June 4, 2024 by Little, Brown Books for Young Readers
E ARC provided by Edelweiss Plus
**Spoilers in Strengths**
Roswell Johnson is a dedicated young scientist who pursues information about extraterrestrials. Sadly, his school science fair doesn't appreciate this, giving the award to a baking soda volcano instead of his incisive expose. Roswell lives with his grandparents on their free range chicken farm in Oklahome, and is one of the few Black students at his school, where he has faced some discrimination. His mother died when he was young, and his father was in the military and was killed in Afghanistan. When Roswell is out looking for a chicken, he sees a space ship, and is taken up into it with a tractor beam! The aliens, Nerp (whom Roswell can understand) and Bleep (who is younger and communicates in robotic beeping), study the chicken and return it to Earth, but don't seem to realize that Roswell has also come aboard. He ends up blasting into space with them, and marveling that his dreams have finally come true. He finds out that the aliens are Grays from Grayton and are part of the Milky Way Galactic Alliance that is trying to save Earth from destroying itself. Sadly, their ship is attacked by Reptoids lead by General Xelic, and Roswell and his new acquaintances find themselves in captivity with a variety of other beings, including Cassiopeia Furbottom, a Furgarian, Rob, a Cyborg, and Mank. Stella Stargazer comes to their rescue, but Roswell soon finds out that the Reptoids are in cahoots with Eli Rump, the richest man on Earth who has convinced the US government to implement his ERASE system to protect the planet from asteroids. Rump has gotten his vast wealth from a variety of enterprises, including the Rump Dump luxury toilet, a football team, movies, and a Rump World theme park. They have agreed to put him in complete charge, but Rump has evil motives in mind. Will Roswell and all of the well meaning extraterrestrial beings he meets in his travels be able to save the world from the combined evil of the Reptoids and Rump?
Strengths: Colfer's 2012 Land of Stories books had quite a following for a while; a student even donated one of the books in the series after convincing his parents to buy it for him! There is something silly and pell mell about his narrative style that is appealing to middle grade readers. Roswell has a lot of reasons for being interested in extraterrestrial life; after all, his late father had a tale about seeing a UFO, and named him after the Roswell incident. (For more reliable information on that, I highly recommend Fleming's Crash from Outer Space. There are lots and lots of amusing and quirky space beings that Roswell meets, and he not only gets to save the day, but **SPOILER** (highlight to see) is reunited with his father, who isn't dead, but is being held on a secret lunar base.

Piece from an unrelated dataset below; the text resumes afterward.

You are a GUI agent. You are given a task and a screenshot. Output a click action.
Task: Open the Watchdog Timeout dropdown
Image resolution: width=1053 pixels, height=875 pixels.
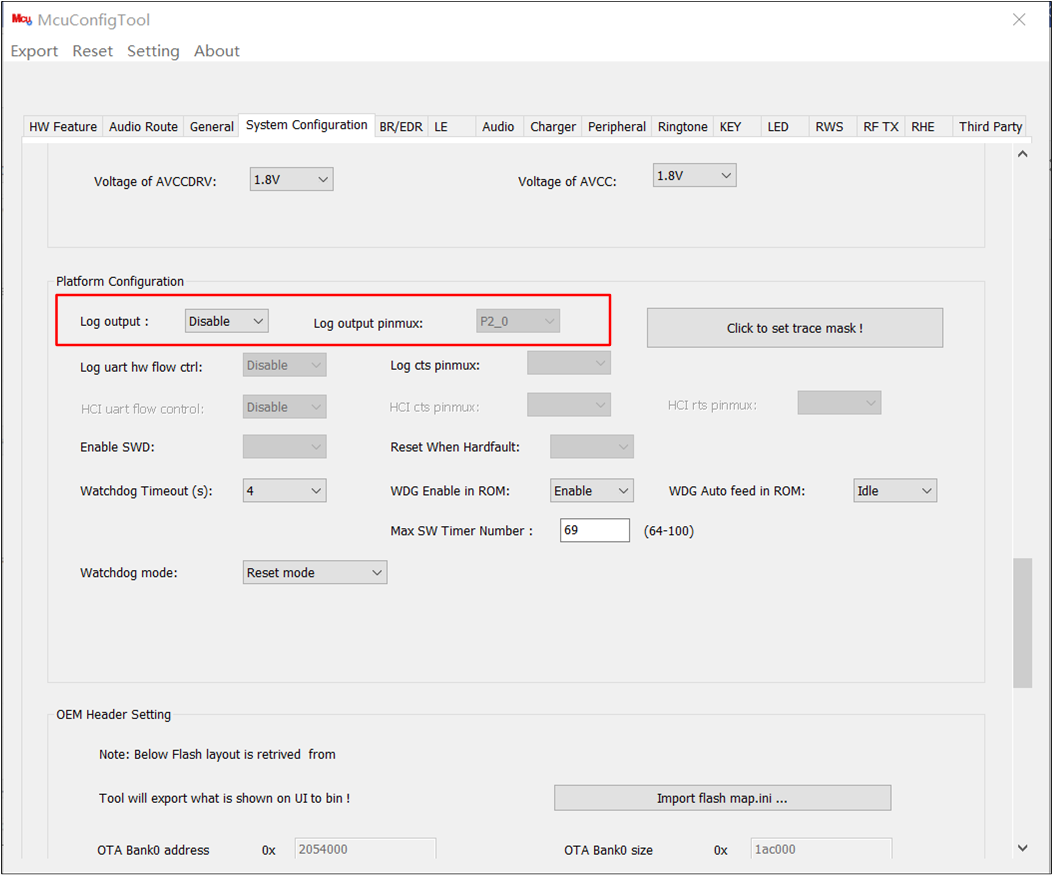pyautogui.click(x=284, y=491)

Weaknesses: I am not sure where the children't literature community is right now on the topic of white authors writing Black characters, but since Roswell does describe some issues that he has faced because he is Black, I was a bit uncomfortable with this. Colfer's writing tends towards an overuse of tropes and won't win any awards for beauty or creativity, but is serviceable.
What I really think: There are a lot of space adventure books out there like Mbalia and Makonnen's The Last Gate of the Emperor, Nick Brooks' Nothing Interesting Ever Happens to Ethan Fairmont and even Blackwood's Race to Fire Mountain for younger readers that I liked a little better than this one, but if Colfer's work has a large following in your library, this will be a popular title.